Powder-coated aluminium built-up lettering

Information you need to know

Powder-coated aluminium lettering is not a good idea. If you have been thinking along the lines of using built-up aluminium lettering with a powder-coated paint finish then we need to explain why this isn’t a good idea.

powder coated aluminium built up letters
Powder coated aluminium built-up letters

These letters are a typical application for powder-coated aluminium built up lettering. These are in fact stainless steel face illuminated letters powder coated Gold.

Why aluminium built-up lettering and powder coating do not mix

If you have read the aluminium built-up lettering page you will know that the only way of joining aluminium built-up lettering is by the use of a structural adhesive.

This adhesive, in our opinion and experience, means that powder-coated aluminium built-up lettering is not a practical option.

How powder coating works

A metal part, in this case, an aluminium built-up letter, has an earth clamp connected to it and then runs through a coating booth. An electrical charge attracts powdered paint onto the metal part. Once covered in powder the metal part then passes through an oven where it is baked. During the baking process the powdered paint fuses to the metal. That’s a rough guide to how powder coating works.

The temperature range of structural adhesive

Structural adhesives used to bond aluminium built-up lettering together have a theoretical maximum operating temperature of around 120 degrees C. Some manufacturers will sell you an HT (high temperature) version which has a maximum range of around 180 degrees C. This, they claim means that structural adhesives are fine for powder-coated aluminium built-up lettering. It is our experience that this is not the case.

The operating temperature of powder coating ovens

From our research talking to a number of powder coating companies, we have discovered that the average oven temperatures used in powder coating processes are around 200 degrees C. As you might have already guessed herein lies the problem with powder-coated aluminium built-up lettering the oven temperature exceeds the adhesive temperature.

Some powder coating companies could get close to the 180 degree maximum of structural adhesives but even then they could not rule out temperature changes within the oven. Low-temperature powders were suggested as a solution; these fuse at around 140 degrees C. The problem with low temp powders is cost and availability.
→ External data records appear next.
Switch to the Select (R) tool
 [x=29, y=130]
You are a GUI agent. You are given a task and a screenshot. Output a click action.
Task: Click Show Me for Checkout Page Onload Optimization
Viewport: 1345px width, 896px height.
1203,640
Powder coat is sold in a minimum of one 25kg box. Even if you don’t need 25kgs of powder you end up paying for it.

You can’t have powder coated built up lettering then?

Yes, you can. All we need to do is switch from powder-coated aluminium built up lettering to stainless steel built-up lettering. Our joining techniques for stainless steel do not involve any structural adhesives.

For powder coated built up lettering we switch to a high-temperature welding system which delivers joints capable of withstanding almost 300 degrees C far in excess of powder coating oven temperatures.

Why we recommend stainless steel instead of aluminium powder coated built up lettering?

We recommend you use stainless steel instead of aluminium for the simple reason we know stainless steelworks. We’ve researched powder coating and structural adhesives and we know for a fact that the two are not good bedfellows.

Take advantage of our experience and chose a proven alternative once painted there is no discernable difference between built-up letters built from aluminium or stainless steel.

Wet spray painted built-up lettering

If you want powder coated built up lettering we have a proven solution in place. If you need a special paint finish that powder coating cannot deliver we also offer a full paint shop service via our approved sub-contractors. Whatever paint finish you need we have you covered.

Powder-coated aluminium built-up lettering switch to stainless for a better, more reliable result.